The cases discussed in the article acquire depth when read against the two frames of the weak and the strong logic that sustain the relationships between law and justice that Balibar explored. The educated elite—the substitute colonial ruling classes—had been seduced by the first logic, and would strenuously resist the democratisation of the internal principle of justice and the inherently conflictual dialectics of power that would force the legal frame to expand in a more inclusive direction. The non-elite, in their participatory working of the system, using their own rationale of “expectation” from state authority, and their relative position of power/powerlessness within their community, thus represent the marginalised subjects’ quest for justice through institutionalised law. The community’s failure to adjudicate their grievance through institutionalised law would open up possibilities of alternative formulations of justice.

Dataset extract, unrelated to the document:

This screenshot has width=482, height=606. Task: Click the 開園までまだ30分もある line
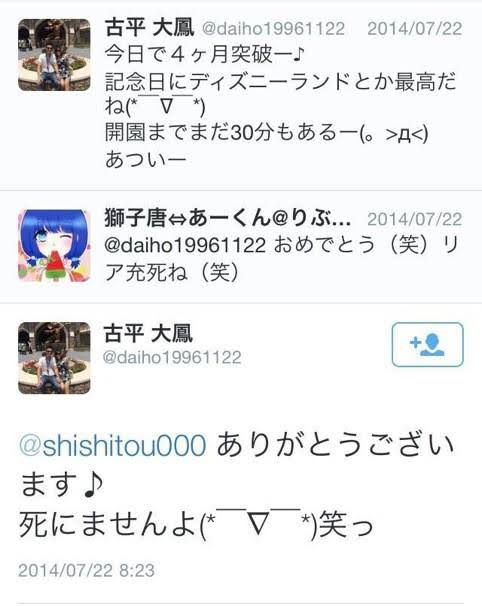[267, 133]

In this set of cases, one sees echoes of how ordinary village people would work the state apparatus for their understanding of “institutionalised law” and “justice,” which meant something as small (or as big) as recovering their stolen property, or challenging a claim to a she-goat. The cases show that ordinary villagers had accepted the legitimate position of the state and its laws in respect to criminal behaviour (this is where the hegemony of the state seemed indisputable in ordinary minds), with the villagers themselves cranking the creaky legal and penal system of the colonial state to protect their own interests. It is, thus, not only resistance offered to the state that makes the dragnet of state force visible; it is also through people’s participation at the microgrids of power that renders the legitimacy of the state ubiquitous. It allows ordinary people to turn the handles of the institutions of power, and thus feel empowered by its operation.

Laying Out the Evidence

The petty cases under analysis provide invaluable data to the historian: the kind of valuables the villagers thought irreplaceable, village networks generating information, exclusion/inclusion in village communities on the basis of caste, the local perceptions of what was “wrong” or “right,” as also the location of the agent who had first moved the state to action. The last could be varied.

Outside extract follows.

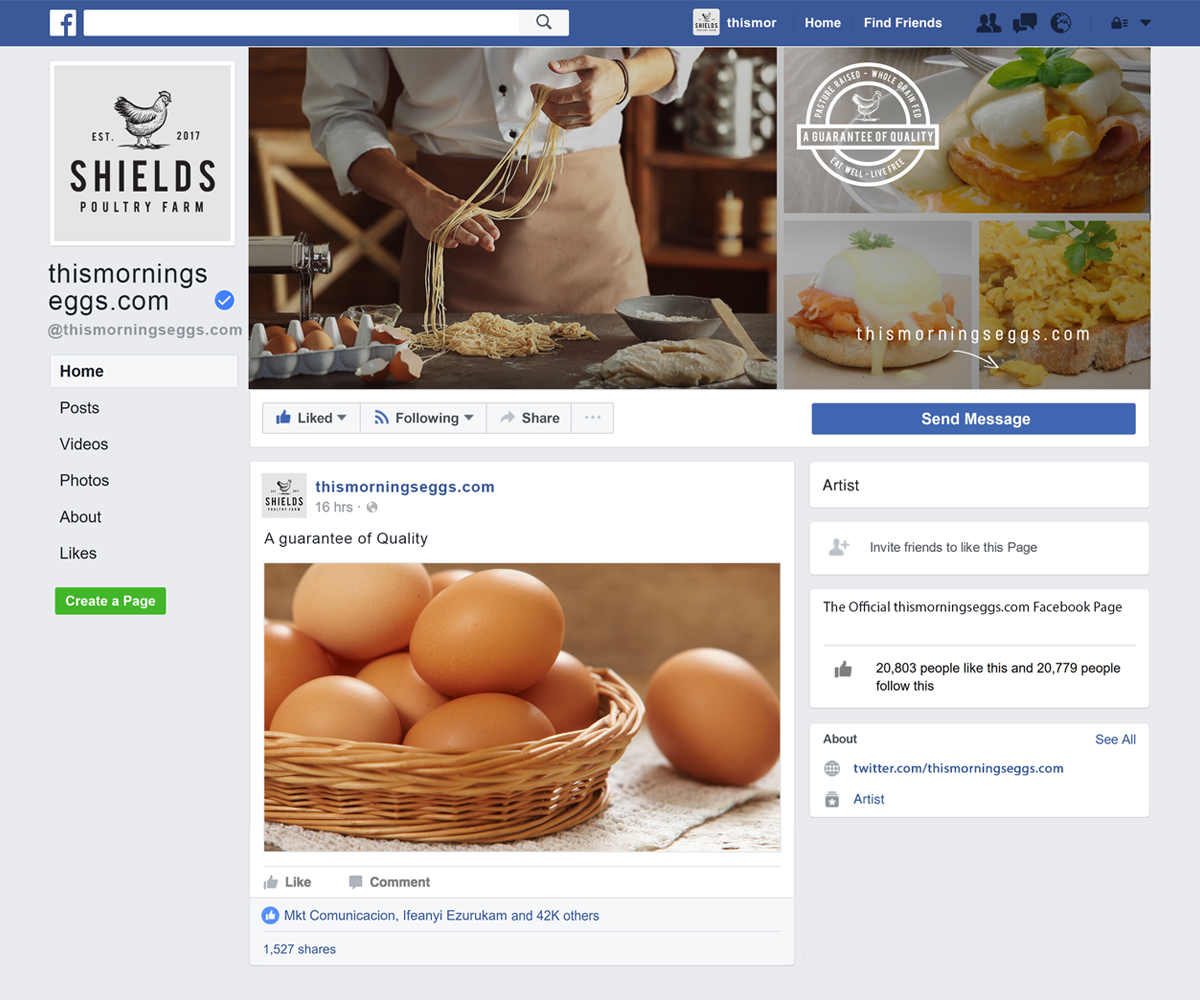Click the Send Message button
The width and height of the screenshot is (1200, 1000).
pyautogui.click(x=974, y=419)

Emperor v Amar Majhi (1938): The analysis of the imprisonment of the Mahishya cultivator, Amar Majhi—“Accused Amar Majhi produced under arrest u/s 46(a) excise act, 1909. Accused to give bail of Rs 50/- in default to hajat [imprisonment] till 11 March 1938. Prosecution to reach court before that date”—shows the role of the colonial state in framing a case against a bootlegger, the prime prosecution witness being
yet another Mahishya in state employment, the daffadar Sriharicharan Betal.

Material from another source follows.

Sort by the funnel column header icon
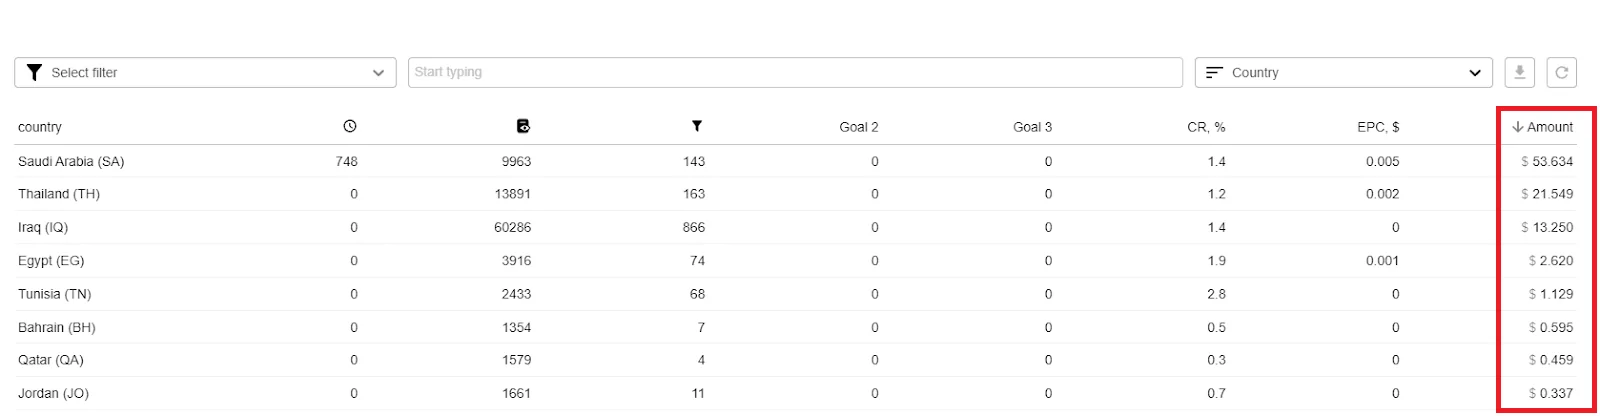 [x=697, y=126]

The reportage of “illegal” activities of prosecution witness 1 (PW1), “Amar Majhi, aged about 50 years,” narrated in Betal’s deposition that was “taken on oath as solemn affirmation before D C Dhar, magistrate, first class of Tamluk, 21 March 1938” shows polarised social worlds within the same caste.5 Betal is at once officious and endowed with the agency that the state has conferred on him to protect its abkari revenues,

My name is Sriharicharan Betal, father’s name late Yudhisthircharan Betal, by caste Mahishya, home at Mauza Mahisadal, P S Mahisadal, district Midnapore, I reside at Mauza Icchapur P S Mahisadal, district Midnapore. I am the daffadar of P S Mahisadal. On 7 March 1938 at about 8.30–9.00 pm, I arrested this accused in dock with two bottles containingID liquor 45 oz (Ounces). I arrested the accused with the booty, which he was selling without license.6

The deposition of prosecution witness two, who was “aged about 40 years,” upper-caste ex-sub-inspector, Sudhir Chandra Ghose who corroborated the deposition of Betal, provided a further bit of evidence about a previous conviction over the same crime.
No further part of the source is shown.